Blue lines are the frontiers between the 24 different strict total orders on the candidates (‘permutohedron’).

Cf. working paper by Durand et al., ‘Geometry on the Utility Space’.

plurality_scores_rk

1d array of booleans. plurality_scores_rk[c] is the number of voters for whom c is the top-ranked candidate (with voter tie-breaking).

plurality_scores_ut

1d array of booleans. plurality_scores_ut[c] is the number of voters who strictly prefer c to all other candidates.

If a voter has several candidates with maximal utility, then none of them receives any point.

preferences_borda_rk

2d array of integers. preferences_borda_rk[v, c] gains 1 point for each candidate d such that voter v ranks c before d.

So, these Borda scores are between 0 and C - 1.

preferences_borda_ut

2d array of integers. preferences_borda_ut[v, c] gains 1 point for each d such that v strictly prefers c to d (in the sense of utilities), and 0.5 point for each d such that v is indifferent between c and d.

So, these Borda scores are between 0 and C - 1.

preferences_rk

2d array of integers. preferences_rk[v, k] is the candidate at rank k for voter v.

For example, preferences_rk[v, 0] is v‘s preferred candidate.

preferences_ut

2d array of floats. preferences_ut[v, c] is the utility of candidate c as seen by voter v.

resistant_condorcet_winner

Integer or NaN. Resistant Condorcet Winner. If there is no such candidate, then NaN.

A Condorcet winner w (in the sense of condorcet_winner_ut_abs) is resistant iff in any Condorcet voting system (in the same sense), the profile is not manipulable (cf. Durand et al., working paper 2014).

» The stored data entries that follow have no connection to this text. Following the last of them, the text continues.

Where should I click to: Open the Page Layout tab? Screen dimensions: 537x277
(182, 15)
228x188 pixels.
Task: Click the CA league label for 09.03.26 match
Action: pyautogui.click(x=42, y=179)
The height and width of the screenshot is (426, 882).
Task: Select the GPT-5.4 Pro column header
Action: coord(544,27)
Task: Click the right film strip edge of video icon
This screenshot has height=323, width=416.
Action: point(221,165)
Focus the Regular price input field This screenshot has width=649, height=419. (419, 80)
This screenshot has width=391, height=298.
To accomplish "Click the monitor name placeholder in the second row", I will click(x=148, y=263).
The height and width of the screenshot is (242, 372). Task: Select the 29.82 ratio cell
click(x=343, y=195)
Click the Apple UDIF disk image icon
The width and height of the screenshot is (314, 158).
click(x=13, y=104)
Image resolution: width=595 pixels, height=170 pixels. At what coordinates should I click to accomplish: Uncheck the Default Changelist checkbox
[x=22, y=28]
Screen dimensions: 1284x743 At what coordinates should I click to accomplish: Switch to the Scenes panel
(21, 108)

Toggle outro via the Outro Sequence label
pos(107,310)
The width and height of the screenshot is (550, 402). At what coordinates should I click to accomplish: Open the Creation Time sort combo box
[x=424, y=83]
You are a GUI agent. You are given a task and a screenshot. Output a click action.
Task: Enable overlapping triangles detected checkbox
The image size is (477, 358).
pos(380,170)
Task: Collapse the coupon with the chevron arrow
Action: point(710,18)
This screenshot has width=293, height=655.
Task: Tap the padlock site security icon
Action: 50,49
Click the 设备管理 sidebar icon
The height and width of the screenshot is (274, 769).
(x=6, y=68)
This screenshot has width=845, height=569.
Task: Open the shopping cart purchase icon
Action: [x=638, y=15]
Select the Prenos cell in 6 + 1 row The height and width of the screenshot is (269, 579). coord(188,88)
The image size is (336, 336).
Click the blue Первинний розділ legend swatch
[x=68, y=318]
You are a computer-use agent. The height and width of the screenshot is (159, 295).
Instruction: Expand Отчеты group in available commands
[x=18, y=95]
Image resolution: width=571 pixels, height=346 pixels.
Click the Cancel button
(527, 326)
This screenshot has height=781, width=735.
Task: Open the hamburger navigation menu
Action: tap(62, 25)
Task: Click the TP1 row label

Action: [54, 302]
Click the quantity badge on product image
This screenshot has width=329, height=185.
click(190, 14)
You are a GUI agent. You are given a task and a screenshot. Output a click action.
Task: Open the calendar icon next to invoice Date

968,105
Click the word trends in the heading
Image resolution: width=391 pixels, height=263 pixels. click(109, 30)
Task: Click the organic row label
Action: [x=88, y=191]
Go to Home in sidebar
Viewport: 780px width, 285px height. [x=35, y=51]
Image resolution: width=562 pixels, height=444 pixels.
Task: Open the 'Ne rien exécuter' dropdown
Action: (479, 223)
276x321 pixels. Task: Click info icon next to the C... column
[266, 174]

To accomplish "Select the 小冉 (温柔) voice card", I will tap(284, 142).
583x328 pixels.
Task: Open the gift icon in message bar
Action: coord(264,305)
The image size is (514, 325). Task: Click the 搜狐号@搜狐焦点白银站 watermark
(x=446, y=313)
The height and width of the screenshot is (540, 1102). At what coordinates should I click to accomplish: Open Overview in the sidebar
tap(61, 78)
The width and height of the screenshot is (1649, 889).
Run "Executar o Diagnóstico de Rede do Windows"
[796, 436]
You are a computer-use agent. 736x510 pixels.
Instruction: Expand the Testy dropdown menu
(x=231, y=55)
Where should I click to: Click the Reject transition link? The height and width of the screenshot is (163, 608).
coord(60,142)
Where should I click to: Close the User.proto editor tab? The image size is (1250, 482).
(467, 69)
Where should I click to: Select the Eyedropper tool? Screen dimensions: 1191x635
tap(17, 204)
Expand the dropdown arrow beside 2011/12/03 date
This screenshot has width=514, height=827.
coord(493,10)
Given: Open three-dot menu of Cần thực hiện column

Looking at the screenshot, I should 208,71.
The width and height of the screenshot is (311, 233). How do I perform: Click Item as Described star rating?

This is equivalent to say that for any pair (c, d) of other distinct candidates, there is a strict majority of voters who simultaneously:

1. Do not prefer c to w,
2. And prefer w to d.

See also

exists_resistant_condorcet_winner, not_exists_resistant_condorcet_winner.

threshold_c_prevents_w_Condorcet_ut_abs

2d array of integers. Threshold for c-manipulators to prevent w from being a Condorcet winner (in the sense of condorcet_winner_ut_abs).

Intuitively, the question is the following: in an election where w is the winner, how many c-manipulators are needed to prevent w from being a Condorcet winner?

We start with the sub-population of \(n_s\) ‘sincere’ voters, i.e. not preferring c to w. The precise question is: how many c-manipulators \(n_m\) must we add in order to create a non-victory for w against some candidate d \(\neq\) w (possibly c herself)?

In the following, \(| c > d |\) denotes the number of voters who strictly prefer candidate c to d. We need:

\[\begin{split}| \text{sincere voters for whom } w > d | \leq \frac{n_s + n_m}{2}.\end{split}\]

I.e.:

\[\begin{split}| \text{non } c > w \text{ and } w > d | \leq \frac{| \text{non } c > w | + n_m}{2}.\end{split}\]

I.e.:

\[\begin{split}n_m \geq 2 \cdot | \text{non } c > w \text{ and } w > d | - | \text{non } c > w |.\end{split}\]

One candidate d is enough, so:

threshold_c_prevents_w_Condorcet_ut_abs[c, w] \(= 2 \cdot \min_{d \neq w} |w \geq c \text{ and } w > d| - |w \geq c|\).

If this result is negative, it means that even without c-manipulators, w is not a Condorcet winner. In that case, threshold is set to 0 instead.

total_utility_c

1d array of floats. total_utility_c[c] is the total utility for candidate c (i.e. the sum of c‘s column in matrix preferences_ut).

total_utility_max

Float. total_utility_max is the maximum of total_utility_c.

total_utility_mean

Float. total_utility_mean is the mean of total_utility_c.

total_utility_min

Float. total_utility_min is the minimum of total_utility_c.

total_utility_std

Float. total_utility_std is the standard deviation of total_utility_c.

v_has_same_ordinal_preferences_as_previous_voter

1d array of booleans. v_has_same_ordinal_preferences_as_previous_voter[v] is True iff voter v has the same preference strict order (row in preferences_rk) and the same preference weak order (row in preferences_borda_ut) as voter v-1.

By convention, it is False for voter 0.

weak_condorcet_winners

1d array of booleans. weak_condorcet_winners[c] is True iff candidate c is a weak Condorcet winner, i.e. iff no candidate d has a relative victory against c (in the sense of matrix_victories_ut_rel).